## Exercise
Retype every record that appears below, unchanged.

= = = = = = =

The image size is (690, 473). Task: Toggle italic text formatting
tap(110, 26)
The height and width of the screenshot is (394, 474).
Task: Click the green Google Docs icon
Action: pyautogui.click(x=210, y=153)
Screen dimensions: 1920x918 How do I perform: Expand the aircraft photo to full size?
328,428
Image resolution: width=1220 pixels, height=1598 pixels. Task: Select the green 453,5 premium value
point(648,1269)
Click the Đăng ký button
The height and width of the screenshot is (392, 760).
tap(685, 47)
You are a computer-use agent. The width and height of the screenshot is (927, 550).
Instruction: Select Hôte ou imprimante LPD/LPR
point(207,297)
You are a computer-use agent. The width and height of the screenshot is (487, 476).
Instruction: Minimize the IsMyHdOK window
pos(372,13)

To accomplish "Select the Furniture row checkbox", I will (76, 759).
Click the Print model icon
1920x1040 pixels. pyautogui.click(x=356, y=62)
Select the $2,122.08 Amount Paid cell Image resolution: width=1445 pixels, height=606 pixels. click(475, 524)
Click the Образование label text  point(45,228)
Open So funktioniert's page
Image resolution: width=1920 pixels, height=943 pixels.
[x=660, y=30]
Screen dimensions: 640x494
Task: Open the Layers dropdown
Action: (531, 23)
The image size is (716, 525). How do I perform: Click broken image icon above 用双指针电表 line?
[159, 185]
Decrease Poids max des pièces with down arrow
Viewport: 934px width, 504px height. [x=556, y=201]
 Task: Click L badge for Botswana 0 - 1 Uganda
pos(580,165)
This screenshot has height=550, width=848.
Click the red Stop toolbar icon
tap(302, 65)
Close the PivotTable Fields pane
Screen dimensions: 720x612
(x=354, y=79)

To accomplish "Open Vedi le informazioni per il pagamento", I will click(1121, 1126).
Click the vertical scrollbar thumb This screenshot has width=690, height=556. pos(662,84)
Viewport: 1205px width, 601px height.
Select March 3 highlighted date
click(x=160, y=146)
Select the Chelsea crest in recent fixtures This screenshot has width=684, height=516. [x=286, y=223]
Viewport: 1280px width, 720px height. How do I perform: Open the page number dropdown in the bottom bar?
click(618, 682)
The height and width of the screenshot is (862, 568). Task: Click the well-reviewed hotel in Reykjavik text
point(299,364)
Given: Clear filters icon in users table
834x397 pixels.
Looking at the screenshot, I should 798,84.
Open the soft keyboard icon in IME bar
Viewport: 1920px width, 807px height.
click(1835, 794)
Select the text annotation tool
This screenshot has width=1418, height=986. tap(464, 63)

= = = = = = =

## Exercise response
The image size is (690, 473). Task: Toggle italic text formatting
tap(110, 26)
The height and width of the screenshot is (394, 474).
Task: Click the green Google Docs icon
Action: pyautogui.click(x=210, y=153)
Screen dimensions: 1920x918 How do I perform: Expand the aircraft photo to full size?
328,428
Image resolution: width=1220 pixels, height=1598 pixels. Task: Select the green 453,5 premium value
point(648,1269)
Click the Đăng ký button
The height and width of the screenshot is (392, 760).
tap(685, 47)
You are a computer-use agent. The width and height of the screenshot is (927, 550).
Instruction: Select Hôte ou imprimante LPD/LPR
point(207,297)
You are a computer-use agent. The width and height of the screenshot is (487, 476).
Instruction: Minimize the IsMyHdOK window
pos(372,13)

To accomplish "Select the Furniture row checkbox", I will (76, 759).
Click the Print model icon
1920x1040 pixels. pyautogui.click(x=356, y=62)
Select the $2,122.08 Amount Paid cell Image resolution: width=1445 pixels, height=606 pixels. click(475, 524)
Click the Образование label text  point(45,228)
Open So funktioniert's page
Image resolution: width=1920 pixels, height=943 pixels.
[x=660, y=30]
Screen dimensions: 640x494
Task: Open the Layers dropdown
Action: (531, 23)
The image size is (716, 525). How do I perform: Click broken image icon above 用双指针电表 line?
[159, 185]
Decrease Poids max des pièces with down arrow
Viewport: 934px width, 504px height. [x=556, y=201]
 Task: Click L badge for Botswana 0 - 1 Uganda
pos(580,165)
This screenshot has height=550, width=848.
Click the red Stop toolbar icon
tap(302, 65)
Close the PivotTable Fields pane
Screen dimensions: 720x612
(x=354, y=79)

To accomplish "Open Vedi le informazioni per il pagamento", I will click(1121, 1126).
Click the vertical scrollbar thumb This screenshot has width=690, height=556. pos(662,84)
Viewport: 1205px width, 601px height.
Select March 3 highlighted date
click(x=160, y=146)
Select the Chelsea crest in recent fixtures This screenshot has width=684, height=516. [x=286, y=223]
Viewport: 1280px width, 720px height. How do I perform: Open the page number dropdown in the bottom bar?
click(618, 682)
The height and width of the screenshot is (862, 568). Task: Click the well-reviewed hotel in Reykjavik text
point(299,364)
Given: Clear filters icon in users table
834x397 pixels.
Looking at the screenshot, I should 798,84.
Open the soft keyboard icon in IME bar
Viewport: 1920px width, 807px height.
click(1835, 794)
Select the text annotation tool
This screenshot has width=1418, height=986. tap(464, 63)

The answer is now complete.